More than four in 10 (42 per cent) of Alberta small and mid-sized business (SMB) owners are 55 years of age and older but planning their retirement doesn't seem to be on their radar, found the Business Beat survey, which polled 303 SMB owners in Alberta.
Other key findings:
• 45 per cent of small and mid-sized business owners in the province have been in business over 20 years
• 30 per cent are self-described as in the “mature or winding down” stage
• One-third are concerned with succession planning.
Only seven per cent of Alberta SMBs have a formal written succession plan and almost six in 10 (58 per cent) have no succession plan at all. Valuing the business and finding a suitable buyer or successor were the top barriers.

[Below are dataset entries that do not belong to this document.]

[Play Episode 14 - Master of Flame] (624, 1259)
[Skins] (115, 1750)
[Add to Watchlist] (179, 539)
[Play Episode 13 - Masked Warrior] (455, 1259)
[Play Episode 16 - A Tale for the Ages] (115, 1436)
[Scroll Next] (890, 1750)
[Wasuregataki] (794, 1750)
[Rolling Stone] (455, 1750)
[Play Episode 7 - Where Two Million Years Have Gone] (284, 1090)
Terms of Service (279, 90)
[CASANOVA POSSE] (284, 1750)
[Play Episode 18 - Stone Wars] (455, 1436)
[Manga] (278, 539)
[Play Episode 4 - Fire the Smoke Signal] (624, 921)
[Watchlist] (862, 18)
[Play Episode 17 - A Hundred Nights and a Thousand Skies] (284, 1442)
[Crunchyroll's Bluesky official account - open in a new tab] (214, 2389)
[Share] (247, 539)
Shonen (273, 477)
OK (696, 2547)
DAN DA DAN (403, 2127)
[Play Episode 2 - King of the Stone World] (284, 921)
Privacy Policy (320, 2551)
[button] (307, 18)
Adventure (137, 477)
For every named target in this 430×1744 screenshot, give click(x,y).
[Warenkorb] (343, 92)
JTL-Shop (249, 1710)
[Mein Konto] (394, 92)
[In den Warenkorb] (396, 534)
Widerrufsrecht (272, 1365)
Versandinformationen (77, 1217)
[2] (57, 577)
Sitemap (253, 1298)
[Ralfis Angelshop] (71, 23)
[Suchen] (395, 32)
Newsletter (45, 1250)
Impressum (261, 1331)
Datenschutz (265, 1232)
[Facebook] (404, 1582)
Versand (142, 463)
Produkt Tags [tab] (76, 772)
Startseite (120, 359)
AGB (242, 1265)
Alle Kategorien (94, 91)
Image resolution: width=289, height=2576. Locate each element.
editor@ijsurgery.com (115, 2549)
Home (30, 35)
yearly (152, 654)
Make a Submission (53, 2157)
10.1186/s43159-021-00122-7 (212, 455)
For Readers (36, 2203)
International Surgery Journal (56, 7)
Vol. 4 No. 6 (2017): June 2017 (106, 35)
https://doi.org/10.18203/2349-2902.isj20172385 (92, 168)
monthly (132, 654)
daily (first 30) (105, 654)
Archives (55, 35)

"It can take years for a business owner to create and plan a successful transition of a business," said Holbrook. "Yet it is critical to properly value your business and maximize the return."
The survey also revealed most Alberta business owners are optimistic about their immediate future. Eighty-seven per cent of business owners in the province expect their company to be the same or better off six months from now.
Despite the optimism, almost one-half (49 per cent) of those surveyed place human resources and labour as the most difficult issue. Of those who put human resources as their most, or second most difficult issue, 86 per cent said finding and attracting skilled labour is the biggest challenge.